#### SOURCE DATA

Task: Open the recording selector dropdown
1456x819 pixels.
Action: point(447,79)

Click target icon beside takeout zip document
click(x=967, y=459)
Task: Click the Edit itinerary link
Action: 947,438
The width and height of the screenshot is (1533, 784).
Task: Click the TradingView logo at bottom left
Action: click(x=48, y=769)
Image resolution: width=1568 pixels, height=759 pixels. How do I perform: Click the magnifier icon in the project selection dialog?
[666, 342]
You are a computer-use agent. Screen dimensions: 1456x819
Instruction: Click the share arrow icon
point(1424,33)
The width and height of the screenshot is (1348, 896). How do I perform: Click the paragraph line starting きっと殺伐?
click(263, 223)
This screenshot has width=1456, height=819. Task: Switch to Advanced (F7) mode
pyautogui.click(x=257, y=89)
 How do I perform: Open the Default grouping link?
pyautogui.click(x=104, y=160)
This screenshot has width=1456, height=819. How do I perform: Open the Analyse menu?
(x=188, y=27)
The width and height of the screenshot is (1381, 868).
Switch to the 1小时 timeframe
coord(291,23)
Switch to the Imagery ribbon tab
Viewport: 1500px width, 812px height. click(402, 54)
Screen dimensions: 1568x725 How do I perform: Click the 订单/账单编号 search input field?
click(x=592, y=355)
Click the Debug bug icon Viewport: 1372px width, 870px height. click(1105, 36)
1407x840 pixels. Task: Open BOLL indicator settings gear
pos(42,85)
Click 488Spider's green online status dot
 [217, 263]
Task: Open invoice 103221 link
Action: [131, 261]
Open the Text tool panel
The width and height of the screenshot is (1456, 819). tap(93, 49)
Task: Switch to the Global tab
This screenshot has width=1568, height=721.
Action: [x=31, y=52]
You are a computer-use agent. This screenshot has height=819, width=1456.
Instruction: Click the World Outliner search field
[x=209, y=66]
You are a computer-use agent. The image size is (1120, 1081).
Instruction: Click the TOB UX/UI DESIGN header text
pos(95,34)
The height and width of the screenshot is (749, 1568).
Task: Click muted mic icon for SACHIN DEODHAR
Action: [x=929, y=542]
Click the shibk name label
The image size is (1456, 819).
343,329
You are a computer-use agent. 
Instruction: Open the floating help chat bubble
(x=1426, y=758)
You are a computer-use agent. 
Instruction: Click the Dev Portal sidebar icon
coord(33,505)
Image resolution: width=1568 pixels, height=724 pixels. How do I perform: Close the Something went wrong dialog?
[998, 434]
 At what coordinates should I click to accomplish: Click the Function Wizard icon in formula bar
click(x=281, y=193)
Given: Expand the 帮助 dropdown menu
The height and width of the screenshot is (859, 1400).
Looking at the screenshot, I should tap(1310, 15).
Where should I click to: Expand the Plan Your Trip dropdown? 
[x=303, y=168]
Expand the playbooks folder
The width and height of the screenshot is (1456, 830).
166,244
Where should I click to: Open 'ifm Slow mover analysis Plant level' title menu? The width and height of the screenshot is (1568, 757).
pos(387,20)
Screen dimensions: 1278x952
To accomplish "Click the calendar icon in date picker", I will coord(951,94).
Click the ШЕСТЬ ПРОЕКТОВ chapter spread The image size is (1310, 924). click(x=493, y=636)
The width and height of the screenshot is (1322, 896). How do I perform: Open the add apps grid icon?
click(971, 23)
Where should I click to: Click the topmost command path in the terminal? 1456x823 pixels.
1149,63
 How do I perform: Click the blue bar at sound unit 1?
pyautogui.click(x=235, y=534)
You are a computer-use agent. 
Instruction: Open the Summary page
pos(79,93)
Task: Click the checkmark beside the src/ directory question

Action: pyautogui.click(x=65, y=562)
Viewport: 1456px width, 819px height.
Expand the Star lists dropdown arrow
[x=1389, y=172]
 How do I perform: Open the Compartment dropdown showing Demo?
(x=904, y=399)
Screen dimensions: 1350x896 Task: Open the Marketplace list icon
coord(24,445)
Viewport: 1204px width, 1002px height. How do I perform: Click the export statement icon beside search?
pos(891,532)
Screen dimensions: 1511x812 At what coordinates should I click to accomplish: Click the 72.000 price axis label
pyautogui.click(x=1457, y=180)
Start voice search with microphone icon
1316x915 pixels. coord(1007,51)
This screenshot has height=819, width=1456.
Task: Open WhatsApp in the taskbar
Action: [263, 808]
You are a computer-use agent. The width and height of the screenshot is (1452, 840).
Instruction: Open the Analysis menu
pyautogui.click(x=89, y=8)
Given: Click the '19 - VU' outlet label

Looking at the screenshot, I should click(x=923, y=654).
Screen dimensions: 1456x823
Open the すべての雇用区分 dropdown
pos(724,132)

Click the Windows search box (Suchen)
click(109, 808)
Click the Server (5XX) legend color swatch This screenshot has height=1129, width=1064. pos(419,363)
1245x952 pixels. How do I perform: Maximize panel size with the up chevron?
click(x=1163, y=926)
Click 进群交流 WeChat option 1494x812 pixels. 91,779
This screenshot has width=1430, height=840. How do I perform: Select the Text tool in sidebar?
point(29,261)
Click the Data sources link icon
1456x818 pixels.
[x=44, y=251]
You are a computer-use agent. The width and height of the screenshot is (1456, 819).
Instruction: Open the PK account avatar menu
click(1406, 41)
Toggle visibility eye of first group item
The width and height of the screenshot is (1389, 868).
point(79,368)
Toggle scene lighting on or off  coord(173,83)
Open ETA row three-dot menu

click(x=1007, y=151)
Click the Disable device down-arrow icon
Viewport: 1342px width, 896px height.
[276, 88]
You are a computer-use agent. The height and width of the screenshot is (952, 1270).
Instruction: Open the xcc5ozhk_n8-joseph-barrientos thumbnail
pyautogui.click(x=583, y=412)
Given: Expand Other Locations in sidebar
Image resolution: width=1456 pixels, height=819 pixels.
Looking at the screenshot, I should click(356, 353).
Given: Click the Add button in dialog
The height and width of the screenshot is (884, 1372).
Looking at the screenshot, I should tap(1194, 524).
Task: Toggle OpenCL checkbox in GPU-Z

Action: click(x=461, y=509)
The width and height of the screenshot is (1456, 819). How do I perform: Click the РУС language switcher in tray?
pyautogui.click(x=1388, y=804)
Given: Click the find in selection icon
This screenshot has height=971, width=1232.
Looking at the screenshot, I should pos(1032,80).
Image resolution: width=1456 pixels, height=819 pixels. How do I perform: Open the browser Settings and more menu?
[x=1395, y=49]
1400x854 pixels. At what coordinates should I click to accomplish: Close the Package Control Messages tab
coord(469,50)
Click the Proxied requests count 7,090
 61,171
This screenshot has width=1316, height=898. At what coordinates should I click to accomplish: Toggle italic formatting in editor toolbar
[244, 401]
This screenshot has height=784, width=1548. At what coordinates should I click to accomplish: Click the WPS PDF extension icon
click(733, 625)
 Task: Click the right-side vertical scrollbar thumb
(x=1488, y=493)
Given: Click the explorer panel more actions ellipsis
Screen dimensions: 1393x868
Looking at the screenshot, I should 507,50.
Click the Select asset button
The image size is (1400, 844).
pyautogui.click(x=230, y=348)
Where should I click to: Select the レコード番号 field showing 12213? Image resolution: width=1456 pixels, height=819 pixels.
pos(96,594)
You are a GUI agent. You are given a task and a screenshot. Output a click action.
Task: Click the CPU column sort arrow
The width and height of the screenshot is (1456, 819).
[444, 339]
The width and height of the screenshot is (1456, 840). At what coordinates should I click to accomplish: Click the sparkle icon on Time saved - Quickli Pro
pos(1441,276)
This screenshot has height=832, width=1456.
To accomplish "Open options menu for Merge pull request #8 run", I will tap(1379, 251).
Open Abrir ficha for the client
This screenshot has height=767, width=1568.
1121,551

########

- PROBLEM DETAILS -
Print the complete listing again, exactly as it stands.

- RESULT -
Task: Open the recording selector dropdown
1456x819 pixels.
Action: point(447,79)

Click target icon beside takeout zip document
click(x=967, y=459)
Task: Click the Edit itinerary link
Action: 947,438
The width and height of the screenshot is (1533, 784).
Task: Click the TradingView logo at bottom left
Action: click(x=48, y=769)
Image resolution: width=1568 pixels, height=759 pixels. How do I perform: Click the magnifier icon in the project selection dialog?
[666, 342]
You are a computer-use agent. Screen dimensions: 1456x819
Instruction: Click the share arrow icon
point(1424,33)
The width and height of the screenshot is (1348, 896). How do I perform: Click the paragraph line starting きっと殺伐?
click(263, 223)
This screenshot has width=1456, height=819. Task: Switch to Advanced (F7) mode
pyautogui.click(x=257, y=89)
 How do I perform: Open the Default grouping link?
pyautogui.click(x=104, y=160)
This screenshot has width=1456, height=819. How do I perform: Open the Analyse menu?
(x=188, y=27)
The width and height of the screenshot is (1381, 868).
Switch to the 1小时 timeframe
coord(291,23)
Switch to the Imagery ribbon tab
Viewport: 1500px width, 812px height. click(402, 54)
Screen dimensions: 1568x725 How do I perform: Click the 订单/账单编号 search input field?
click(x=592, y=355)
Click the Debug bug icon Viewport: 1372px width, 870px height. click(1105, 36)
1407x840 pixels. Task: Open BOLL indicator settings gear
pos(42,85)
Click 488Spider's green online status dot
 [217, 263]
Task: Open invoice 103221 link
Action: [131, 261]
Open the Text tool panel
The width and height of the screenshot is (1456, 819). tap(93, 49)
Task: Switch to the Global tab
This screenshot has width=1568, height=721.
Action: [x=31, y=52]
You are a computer-use agent. This screenshot has height=819, width=1456.
Instruction: Click the World Outliner search field
[x=209, y=66]
You are a computer-use agent. The image size is (1120, 1081).
Instruction: Click the TOB UX/UI DESIGN header text
pos(95,34)
The height and width of the screenshot is (749, 1568).
Task: Click muted mic icon for SACHIN DEODHAR
Action: [x=929, y=542]
Click the shibk name label
The image size is (1456, 819).
343,329
You are a computer-use agent. 
Instruction: Open the floating help chat bubble
(x=1426, y=758)
You are a computer-use agent. 
Instruction: Click the Dev Portal sidebar icon
coord(33,505)
Image resolution: width=1568 pixels, height=724 pixels. How do I perform: Close the Something went wrong dialog?
[998, 434]
 At what coordinates should I click to accomplish: Click the Function Wizard icon in formula bar
click(x=281, y=193)
Given: Expand the 帮助 dropdown menu
The height and width of the screenshot is (859, 1400).
Looking at the screenshot, I should tap(1310, 15).
Where should I click to: Expand the Plan Your Trip dropdown? 
[x=303, y=168]
Expand the playbooks folder
The width and height of the screenshot is (1456, 830).
166,244
Where should I click to: Open 'ifm Slow mover analysis Plant level' title menu? The width and height of the screenshot is (1568, 757).
pos(387,20)
Screen dimensions: 1278x952
To accomplish "Click the calendar icon in date picker", I will coord(951,94).
Click the ШЕСТЬ ПРОЕКТОВ chapter spread The image size is (1310, 924). click(x=493, y=636)
The width and height of the screenshot is (1322, 896). How do I perform: Open the add apps grid icon?
click(971, 23)
Where should I click to: Click the topmost command path in the terminal? 1456x823 pixels.
1149,63
 How do I perform: Click the blue bar at sound unit 1?
pyautogui.click(x=235, y=534)
You are a computer-use agent. 
Instruction: Open the Summary page
pos(79,93)
Task: Click the checkmark beside the src/ directory question

Action: pyautogui.click(x=65, y=562)
Viewport: 1456px width, 819px height.
Expand the Star lists dropdown arrow
[x=1389, y=172]
 How do I perform: Open the Compartment dropdown showing Demo?
(x=904, y=399)
Screen dimensions: 1350x896 Task: Open the Marketplace list icon
coord(24,445)
Viewport: 1204px width, 1002px height. How do I perform: Click the export statement icon beside search?
pos(891,532)
Screen dimensions: 1511x812 At what coordinates should I click to accomplish: Click the 72.000 price axis label
pyautogui.click(x=1457, y=180)
Start voice search with microphone icon
1316x915 pixels. coord(1007,51)
This screenshot has height=819, width=1456.
Task: Open WhatsApp in the taskbar
Action: [263, 808]
You are a computer-use agent. The width and height of the screenshot is (1452, 840).
Instruction: Open the Analysis menu
pyautogui.click(x=89, y=8)
Given: Click the '19 - VU' outlet label

Looking at the screenshot, I should click(x=923, y=654).
Screen dimensions: 1456x823
Open the すべての雇用区分 dropdown
pos(724,132)

Click the Windows search box (Suchen)
click(109, 808)
Click the Server (5XX) legend color swatch This screenshot has height=1129, width=1064. pos(419,363)
1245x952 pixels. How do I perform: Maximize panel size with the up chevron?
click(x=1163, y=926)
Click 进群交流 WeChat option 1494x812 pixels. 91,779
This screenshot has width=1430, height=840. How do I perform: Select the Text tool in sidebar?
point(29,261)
Click the Data sources link icon
1456x818 pixels.
[x=44, y=251]
You are a computer-use agent. The width and height of the screenshot is (1456, 819).
Instruction: Open the PK account avatar menu
click(1406, 41)
Toggle visibility eye of first group item
The width and height of the screenshot is (1389, 868).
point(79,368)
Toggle scene lighting on or off  coord(173,83)
Open ETA row three-dot menu

click(x=1007, y=151)
Click the Disable device down-arrow icon
Viewport: 1342px width, 896px height.
[276, 88]
You are a computer-use agent. The height and width of the screenshot is (952, 1270).
Instruction: Open the xcc5ozhk_n8-joseph-barrientos thumbnail
pyautogui.click(x=583, y=412)
Given: Expand Other Locations in sidebar
Image resolution: width=1456 pixels, height=819 pixels.
Looking at the screenshot, I should click(356, 353).
Given: Click the Add button in dialog
The height and width of the screenshot is (884, 1372).
Looking at the screenshot, I should tap(1194, 524).
Task: Toggle OpenCL checkbox in GPU-Z

Action: click(x=461, y=509)
The width and height of the screenshot is (1456, 819). How do I perform: Click the РУС language switcher in tray?
pyautogui.click(x=1388, y=804)
Given: Click the find in selection icon
This screenshot has height=971, width=1232.
Looking at the screenshot, I should pos(1032,80).
Image resolution: width=1456 pixels, height=819 pixels. How do I perform: Open the browser Settings and more menu?
[x=1395, y=49]
1400x854 pixels. At what coordinates should I click to accomplish: Close the Package Control Messages tab
coord(469,50)
Click the Proxied requests count 7,090
 61,171
This screenshot has width=1316, height=898. At what coordinates should I click to accomplish: Toggle italic formatting in editor toolbar
[244, 401]
This screenshot has height=784, width=1548. At what coordinates should I click to accomplish: Click the WPS PDF extension icon
click(733, 625)
 Task: Click the right-side vertical scrollbar thumb
(x=1488, y=493)
Given: Click the explorer panel more actions ellipsis
Screen dimensions: 1393x868
Looking at the screenshot, I should 507,50.
Click the Select asset button
The image size is (1400, 844).
pyautogui.click(x=230, y=348)
Where should I click to: Select the レコード番号 field showing 12213? Image resolution: width=1456 pixels, height=819 pixels.
pos(96,594)
You are a GUI agent. You are given a task and a screenshot. Output a click action.
Task: Click the CPU column sort arrow
The width and height of the screenshot is (1456, 819).
[444, 339]
The width and height of the screenshot is (1456, 840). At what coordinates should I click to accomplish: Click the sparkle icon on Time saved - Quickli Pro
pos(1441,276)
This screenshot has height=832, width=1456.
To accomplish "Open options menu for Merge pull request #8 run", I will tap(1379, 251).
Open Abrir ficha for the client
This screenshot has height=767, width=1568.
1121,551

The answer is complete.